-------- DATA ENTRIES --------

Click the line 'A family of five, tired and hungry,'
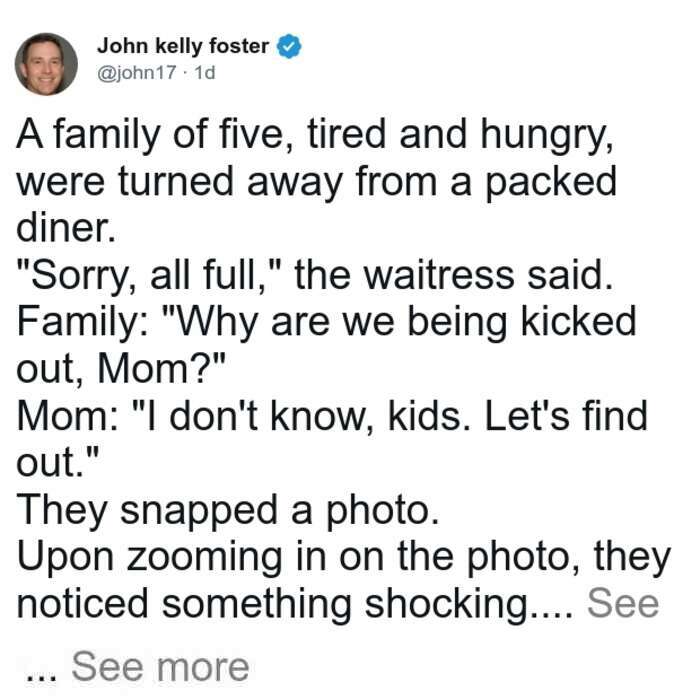Image resolution: width=700 pixels, height=700 pixels. 315,135
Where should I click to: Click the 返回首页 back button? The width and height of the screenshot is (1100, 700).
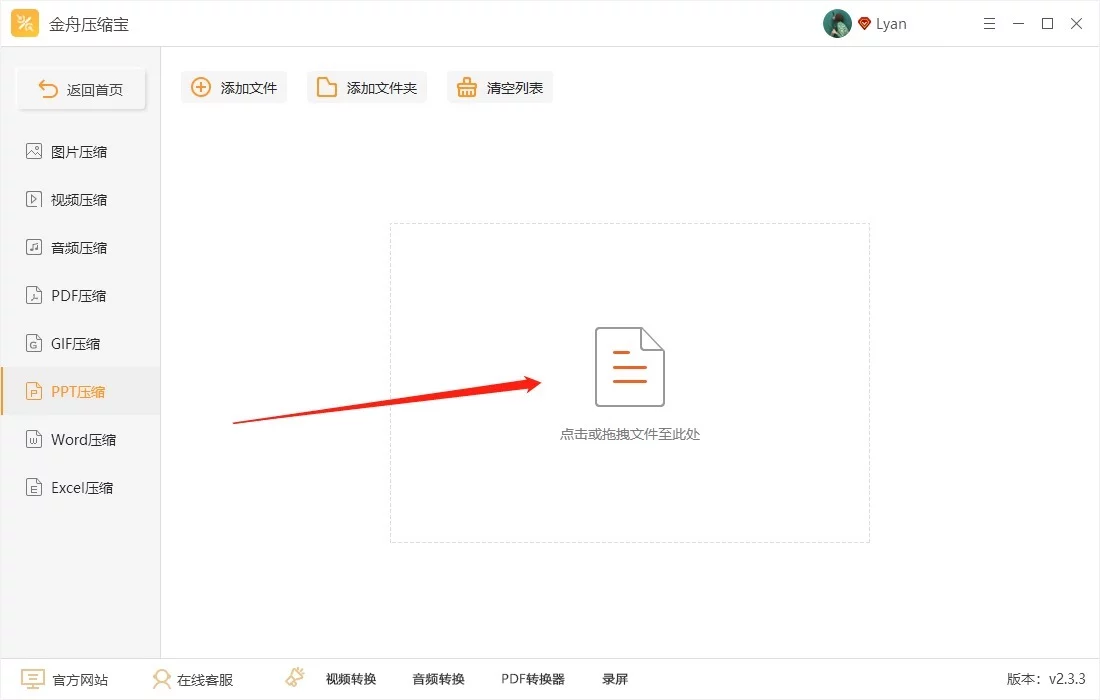click(81, 89)
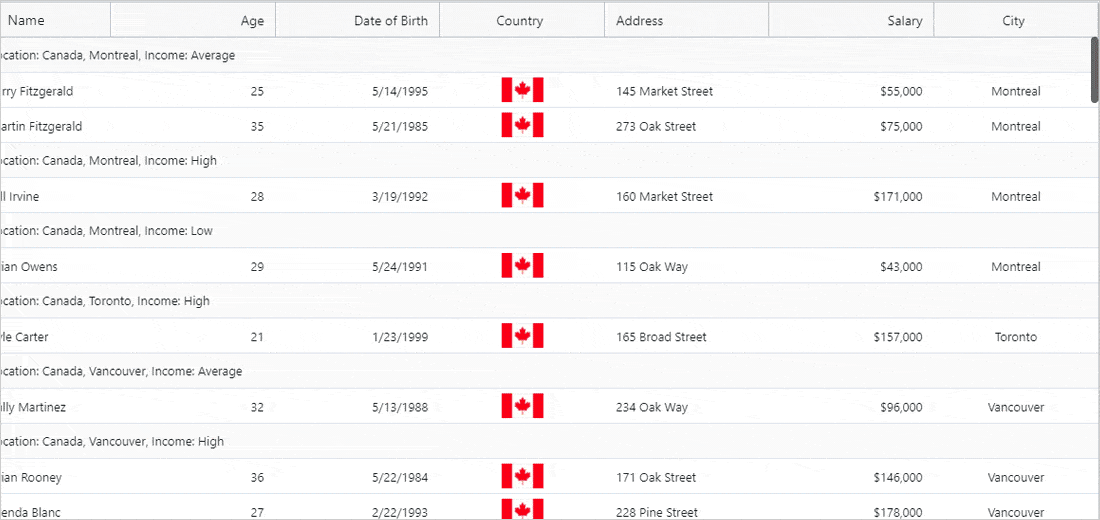1100x520 pixels.
Task: Sort by the Salary column header
Action: pos(904,21)
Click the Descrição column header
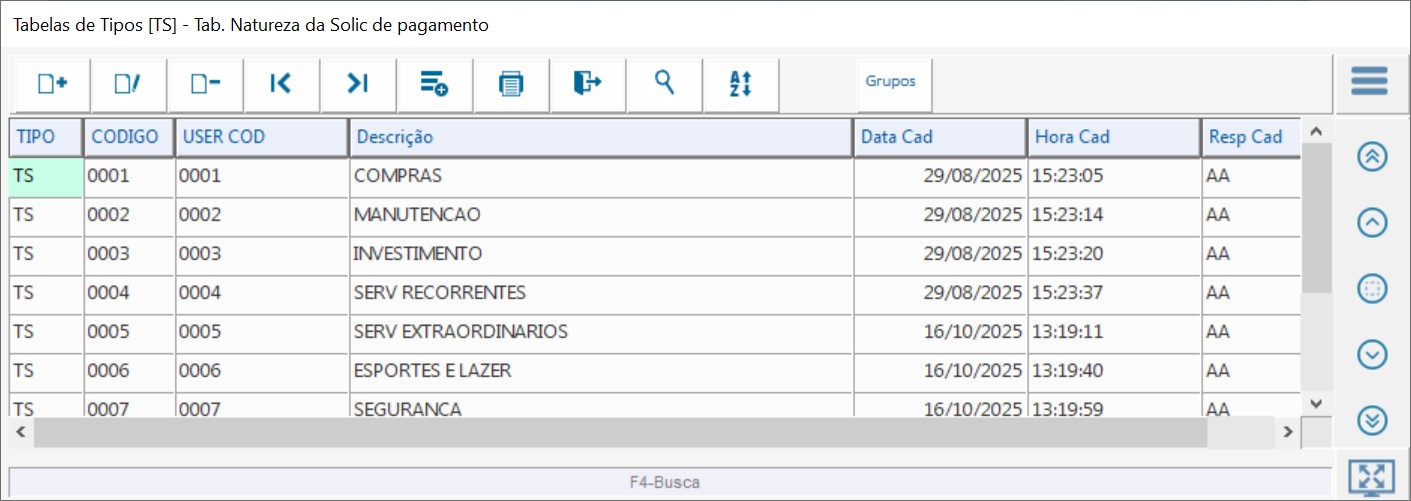This screenshot has width=1411, height=501. pyautogui.click(x=600, y=137)
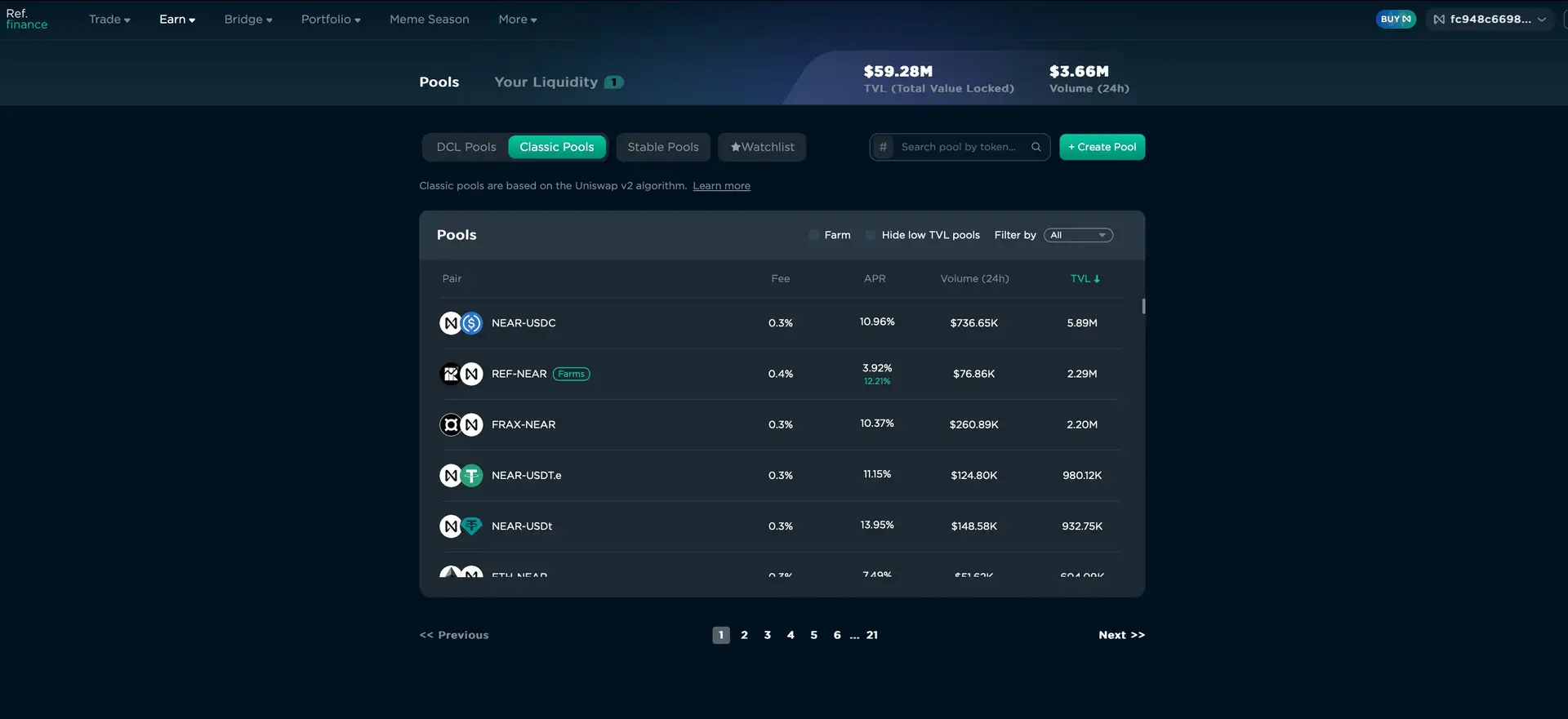
Task: Enable the Farm checkbox filter
Action: click(x=814, y=235)
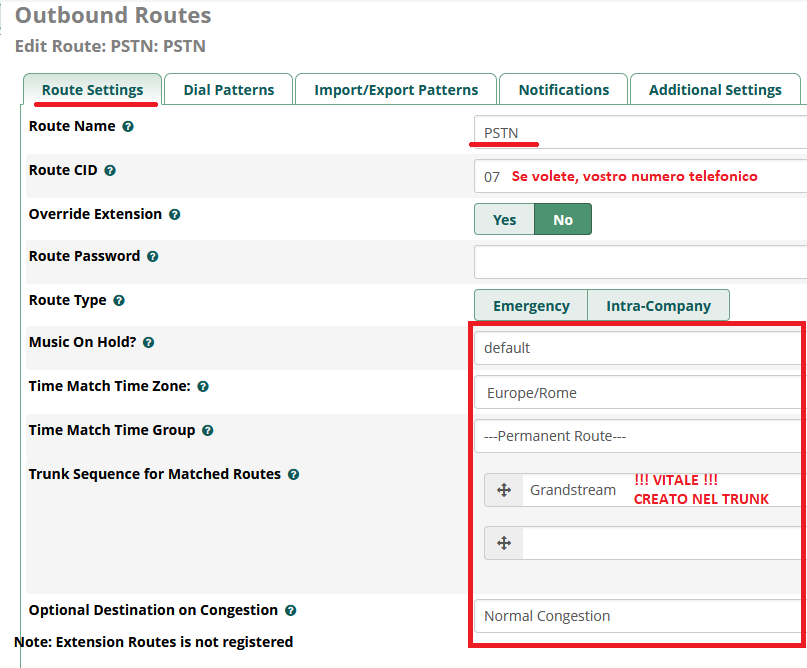Click the Time Match Time Zone help icon
Viewport: 807px width, 668px height.
tap(203, 386)
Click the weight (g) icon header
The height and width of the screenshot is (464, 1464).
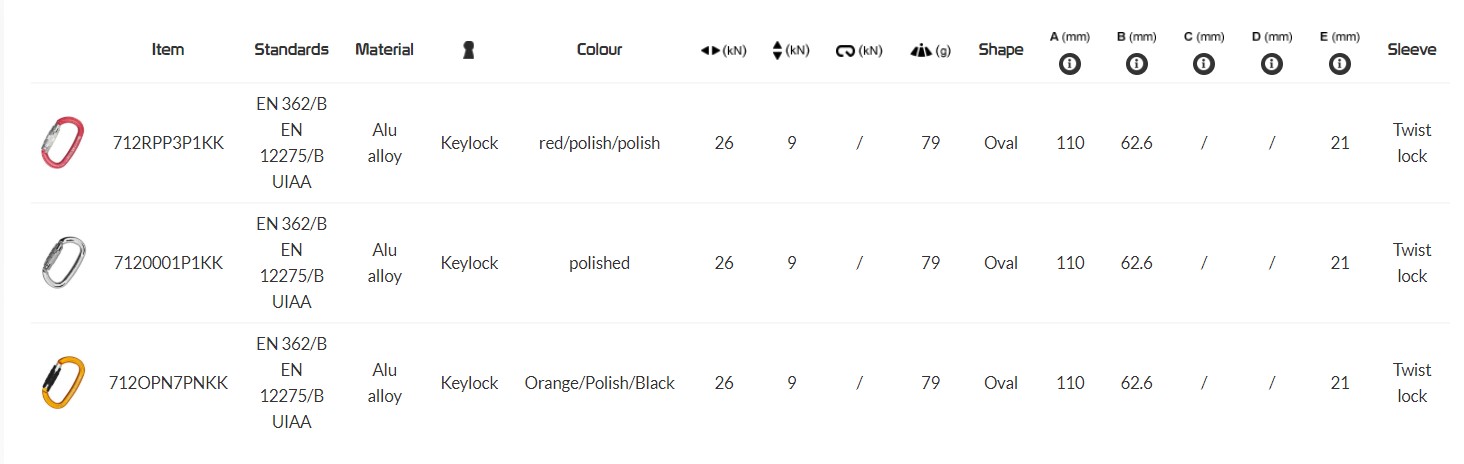coord(921,51)
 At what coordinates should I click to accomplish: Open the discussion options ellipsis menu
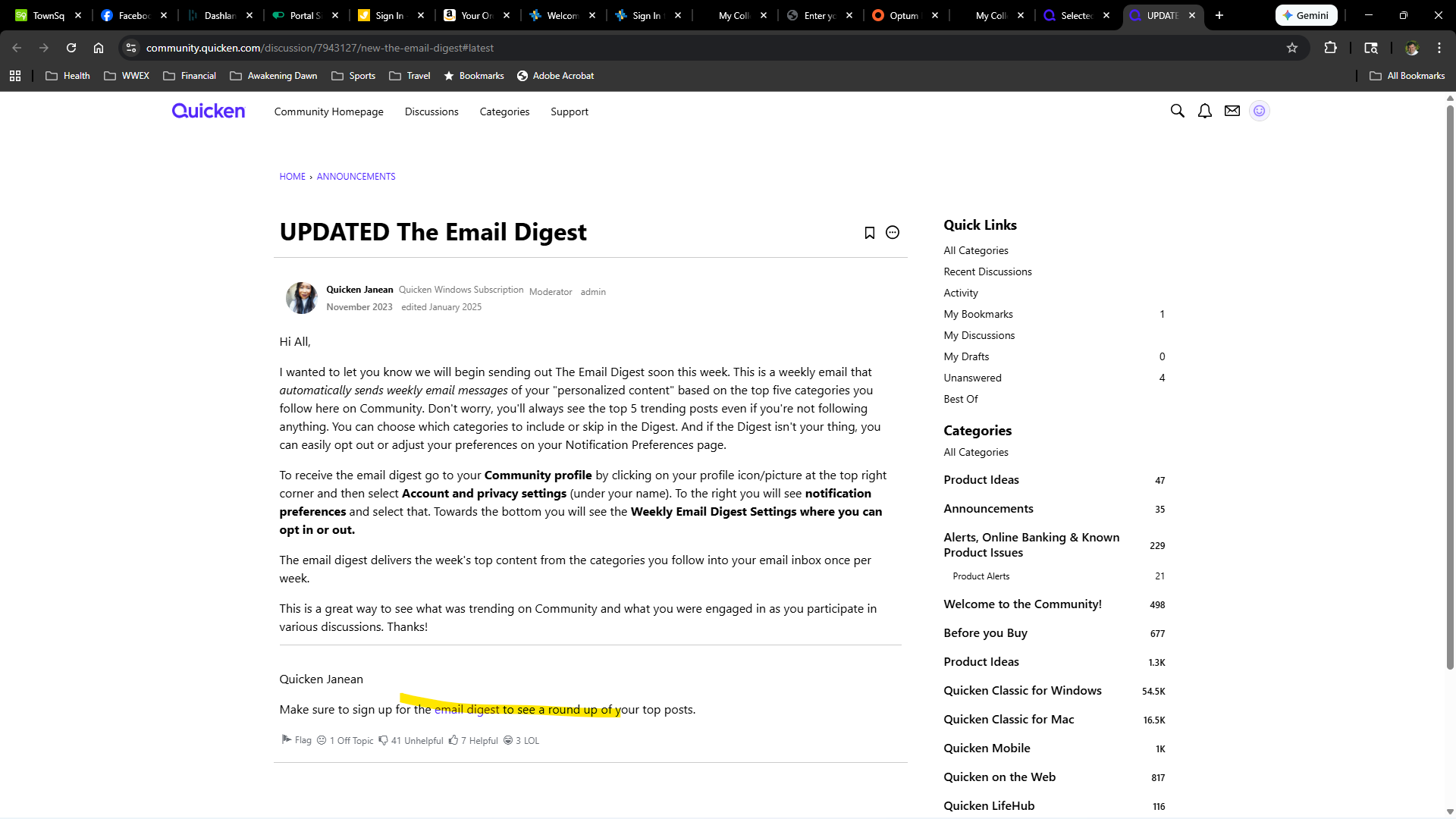pos(893,233)
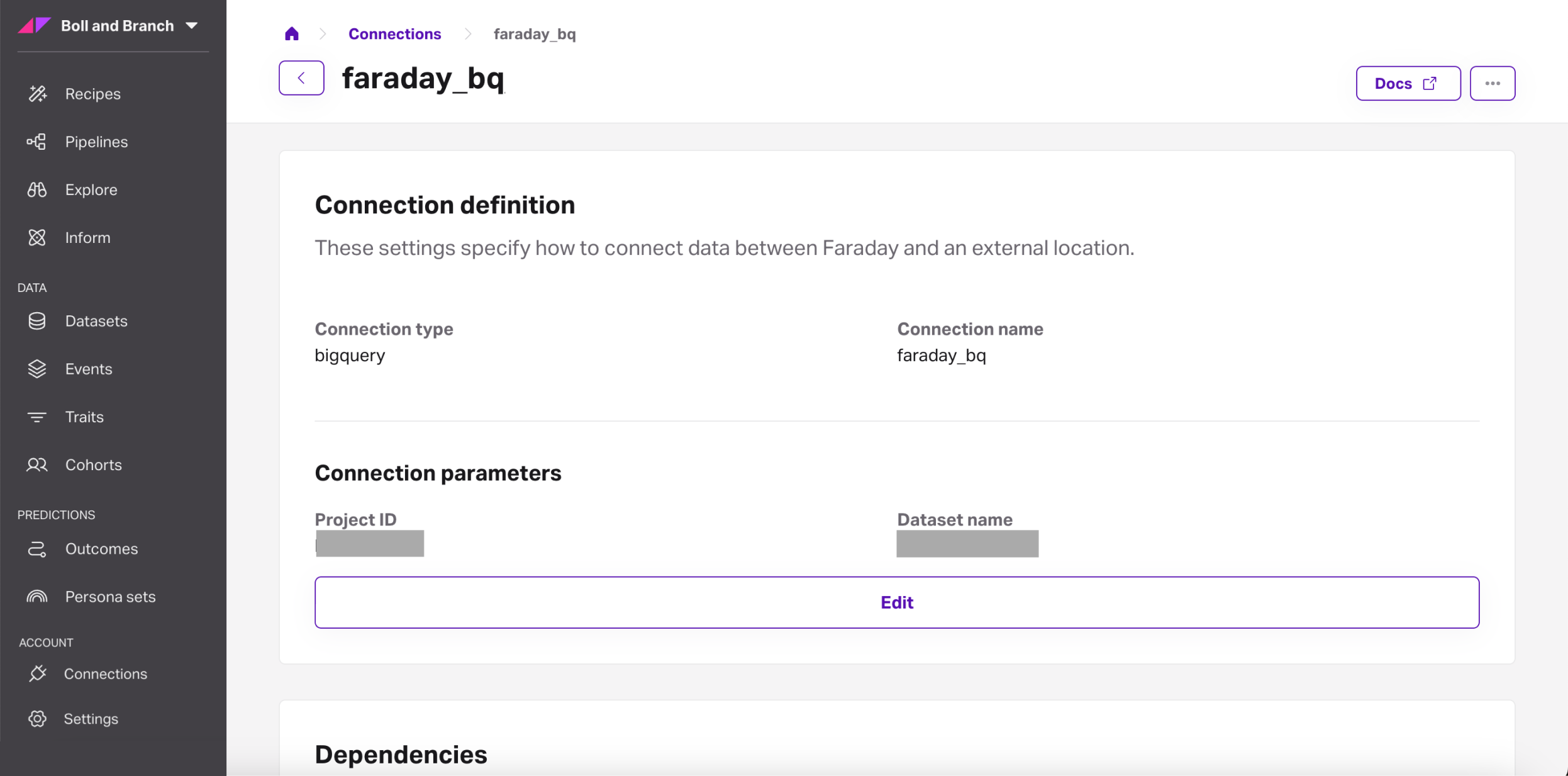Click the Inform atom icon
1568x776 pixels.
click(x=37, y=237)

--------

_REQUIREMENTS_: Copy every line of the rows above word for word, leaving out the pictures.

_FINAL RESULT_:
Click the line 'A family of five, tired and hungry,'
Image resolution: width=700 pixels, height=700 pixels. 315,135
Where should I click to: Click the 返回首页 back button? The width and height of the screenshot is (1100, 700).
click(81, 89)
1100x520 pixels.
Task: Sort by the Salary column header
Action: pos(904,21)
Click the Descrição column header
This screenshot has width=1411, height=501. pyautogui.click(x=600, y=137)
Task: Enable the Farm checkbox filter
Action: click(x=814, y=235)
Click the Time Match Time Zone help icon
Viewport: 807px width, 668px height.
tap(203, 386)
Click the weight (g) icon header
The height and width of the screenshot is (464, 1464).
coord(921,51)
 At what coordinates should I click to accomplish: Open the discussion options ellipsis menu
pos(893,233)
Click the Inform atom icon
1568x776 pixels.
click(x=37, y=237)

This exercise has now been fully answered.